Where did the son go when all other hope was gone? Home. Who was at home waiting for him? His father. No doubt, the father in this parable didn’t just happen to see his son in the distance. He was looking for him, never giving up hope that his son would return home to receive the love and forgiveness only his father could give him. The younger son went home to his father, and our true home—the place of love, forgiveness, and refuge—is where our heavenly Father is.
The old saying “There’s no place like home” implies that home is a place we want to be, but that isn’t always the case depending on what home means to us personally. The internet, magazines, movies, and books showcase countless idyllic images of home, beautiful spaces that are warm, cozy, and filled with love. Indeed, home is meant to be a safe haven, a place of rest and safety from the cares of the world.

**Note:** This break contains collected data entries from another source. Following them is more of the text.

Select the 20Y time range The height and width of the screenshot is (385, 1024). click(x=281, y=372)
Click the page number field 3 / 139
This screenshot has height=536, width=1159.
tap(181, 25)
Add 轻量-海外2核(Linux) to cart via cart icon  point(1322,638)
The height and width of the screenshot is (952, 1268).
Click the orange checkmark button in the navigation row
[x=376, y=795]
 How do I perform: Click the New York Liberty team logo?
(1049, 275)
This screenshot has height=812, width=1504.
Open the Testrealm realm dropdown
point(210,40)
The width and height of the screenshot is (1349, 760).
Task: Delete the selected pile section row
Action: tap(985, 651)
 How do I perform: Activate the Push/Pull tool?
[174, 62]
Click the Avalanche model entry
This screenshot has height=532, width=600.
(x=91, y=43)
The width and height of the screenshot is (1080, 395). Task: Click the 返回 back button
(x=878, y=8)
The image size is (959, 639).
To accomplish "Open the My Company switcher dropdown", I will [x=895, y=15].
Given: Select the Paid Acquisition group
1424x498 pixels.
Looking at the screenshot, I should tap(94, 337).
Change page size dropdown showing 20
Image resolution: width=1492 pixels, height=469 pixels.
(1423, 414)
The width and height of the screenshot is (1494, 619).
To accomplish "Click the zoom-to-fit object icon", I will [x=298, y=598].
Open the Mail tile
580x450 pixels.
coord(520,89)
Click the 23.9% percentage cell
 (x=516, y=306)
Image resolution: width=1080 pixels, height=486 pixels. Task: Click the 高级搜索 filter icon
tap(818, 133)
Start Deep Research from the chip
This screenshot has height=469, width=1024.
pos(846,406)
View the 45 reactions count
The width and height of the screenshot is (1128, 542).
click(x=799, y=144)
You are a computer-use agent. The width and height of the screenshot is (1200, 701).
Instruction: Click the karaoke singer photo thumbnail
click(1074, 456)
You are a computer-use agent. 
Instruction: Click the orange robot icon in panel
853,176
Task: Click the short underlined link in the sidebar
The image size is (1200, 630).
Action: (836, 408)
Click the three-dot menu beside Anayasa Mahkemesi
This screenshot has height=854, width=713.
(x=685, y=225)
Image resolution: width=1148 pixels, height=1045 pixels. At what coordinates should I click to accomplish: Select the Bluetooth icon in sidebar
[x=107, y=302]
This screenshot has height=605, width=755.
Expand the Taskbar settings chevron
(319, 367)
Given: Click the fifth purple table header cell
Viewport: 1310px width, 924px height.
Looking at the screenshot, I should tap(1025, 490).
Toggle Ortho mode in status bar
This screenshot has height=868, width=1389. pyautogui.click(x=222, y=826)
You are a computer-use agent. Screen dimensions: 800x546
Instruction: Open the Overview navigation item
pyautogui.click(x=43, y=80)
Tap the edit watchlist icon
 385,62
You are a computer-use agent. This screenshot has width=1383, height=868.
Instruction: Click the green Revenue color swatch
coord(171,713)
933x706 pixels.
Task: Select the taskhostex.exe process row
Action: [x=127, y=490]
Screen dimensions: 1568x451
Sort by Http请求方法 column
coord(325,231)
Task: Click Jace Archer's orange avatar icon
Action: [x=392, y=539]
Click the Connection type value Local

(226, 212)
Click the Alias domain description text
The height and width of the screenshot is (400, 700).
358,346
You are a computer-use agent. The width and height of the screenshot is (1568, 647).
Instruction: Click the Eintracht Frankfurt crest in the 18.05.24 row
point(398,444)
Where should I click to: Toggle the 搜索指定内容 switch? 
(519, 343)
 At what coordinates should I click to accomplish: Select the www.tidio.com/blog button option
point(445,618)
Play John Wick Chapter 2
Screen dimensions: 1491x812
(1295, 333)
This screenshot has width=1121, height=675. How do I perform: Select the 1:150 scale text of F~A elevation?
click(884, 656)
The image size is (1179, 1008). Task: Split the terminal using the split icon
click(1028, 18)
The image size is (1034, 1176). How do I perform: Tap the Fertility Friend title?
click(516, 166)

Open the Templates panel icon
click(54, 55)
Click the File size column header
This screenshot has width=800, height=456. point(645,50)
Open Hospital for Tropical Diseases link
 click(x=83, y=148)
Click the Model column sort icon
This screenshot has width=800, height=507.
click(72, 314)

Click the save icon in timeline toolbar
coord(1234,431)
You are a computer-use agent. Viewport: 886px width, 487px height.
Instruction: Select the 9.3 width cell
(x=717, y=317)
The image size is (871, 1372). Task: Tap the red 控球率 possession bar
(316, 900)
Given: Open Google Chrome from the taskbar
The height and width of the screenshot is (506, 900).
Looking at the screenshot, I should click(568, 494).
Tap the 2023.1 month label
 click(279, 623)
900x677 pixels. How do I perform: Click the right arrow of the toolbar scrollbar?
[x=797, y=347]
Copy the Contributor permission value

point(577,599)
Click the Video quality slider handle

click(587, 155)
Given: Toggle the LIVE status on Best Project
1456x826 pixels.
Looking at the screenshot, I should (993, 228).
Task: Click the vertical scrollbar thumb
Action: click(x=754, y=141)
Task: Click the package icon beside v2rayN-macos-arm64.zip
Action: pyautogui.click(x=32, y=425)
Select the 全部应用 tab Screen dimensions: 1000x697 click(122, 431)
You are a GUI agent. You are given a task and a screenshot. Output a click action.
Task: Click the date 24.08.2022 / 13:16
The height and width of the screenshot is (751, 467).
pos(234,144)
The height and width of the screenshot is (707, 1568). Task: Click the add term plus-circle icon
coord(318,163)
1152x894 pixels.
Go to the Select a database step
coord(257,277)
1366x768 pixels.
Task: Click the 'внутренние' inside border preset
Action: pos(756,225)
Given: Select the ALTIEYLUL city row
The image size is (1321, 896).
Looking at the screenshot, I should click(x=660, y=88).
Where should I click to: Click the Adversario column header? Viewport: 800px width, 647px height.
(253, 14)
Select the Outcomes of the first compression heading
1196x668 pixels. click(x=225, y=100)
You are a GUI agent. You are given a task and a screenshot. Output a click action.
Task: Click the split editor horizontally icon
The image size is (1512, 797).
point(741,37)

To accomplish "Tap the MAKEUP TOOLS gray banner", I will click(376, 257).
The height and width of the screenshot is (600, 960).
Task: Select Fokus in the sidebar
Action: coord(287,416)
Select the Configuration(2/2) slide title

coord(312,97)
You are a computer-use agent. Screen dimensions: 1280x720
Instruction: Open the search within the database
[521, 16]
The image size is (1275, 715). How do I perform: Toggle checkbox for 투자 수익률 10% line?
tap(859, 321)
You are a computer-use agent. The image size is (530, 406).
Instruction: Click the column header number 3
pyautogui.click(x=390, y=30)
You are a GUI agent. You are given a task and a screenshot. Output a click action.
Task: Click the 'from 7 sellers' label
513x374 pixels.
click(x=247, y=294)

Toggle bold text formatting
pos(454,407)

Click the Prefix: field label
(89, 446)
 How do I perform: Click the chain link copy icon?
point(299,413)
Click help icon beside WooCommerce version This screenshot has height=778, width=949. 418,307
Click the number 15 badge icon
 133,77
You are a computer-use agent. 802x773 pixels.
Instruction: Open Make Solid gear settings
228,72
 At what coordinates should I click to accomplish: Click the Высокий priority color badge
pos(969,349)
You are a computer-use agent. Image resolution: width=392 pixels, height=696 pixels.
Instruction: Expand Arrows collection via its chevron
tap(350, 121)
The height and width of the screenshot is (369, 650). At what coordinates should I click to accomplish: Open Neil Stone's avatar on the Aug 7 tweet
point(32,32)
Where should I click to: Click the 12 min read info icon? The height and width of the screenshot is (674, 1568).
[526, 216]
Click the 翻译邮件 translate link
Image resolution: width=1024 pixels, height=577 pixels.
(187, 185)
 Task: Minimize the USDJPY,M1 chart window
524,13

Yet perhaps our home growing up wasn’t a safe place emotionally, physically, or spiritually, and as adults we want the place we call home to be some version of the carefully curated photos that surround us. It may also be that during childhood we had a neighbor or friend who seemed to have that “perfect” home we yearned for, and perhaps continue to wish for even now.
While we don’t want to make an idol out of our homes, it’s natural and right for us to long for a wonderful home. God has put it in our hearts to value home and all the good things associated with our dwelling place.
Let’s take a look at three Bible passages to better understand what home truly means for every Christian.
1. The Christian’s ultimate home is located where the Lord is present (Psalm 27:4).
First, we read the following in the Old Testament about the house of the Lord:
One thing have I asked of the Lord,
that will I seek after:
that I may dwell in the house of the Lord
all the days of my life,
to gaze upon the beauty of the Lord
and to inquire in his temple. (Ps. 27:4)
In this passage the psalmist declares that his one desire is to “dwell in the house of the Lord.” And why does the psalmist desire this? To be in the house of the Lord, “to inquire in his temple,” is to be in God’s presence. Everything else we see as beautiful in this world cannot begin to compare to the beauty of gazing upon God himself, and the psalmist is not only focused on beauty here.
As pastor Zach Keele notes in a sermon on Psalm 27, the psalmist knows that perfect safety in found in God’s presence. To be in God’s presence so fully that we can actually gaze upon him means no harm can come to us; we are safe from all our enemies (Ps. 27:1-3).
And while we cannot gaze upon God with our eyes in this world, we can regularly enter God’s house when we worship every Sunday:
“For where two or three are gathered in my name, there am I among them.” (Matt. 18:20)
We gaze upon God not by sight but by faith, knowing that he is there with us in our worship:
As our faith waits upon the second coming of Christ, how it is cheered along the way? It is by the one wish of the psalmist: to dwell in God’s house.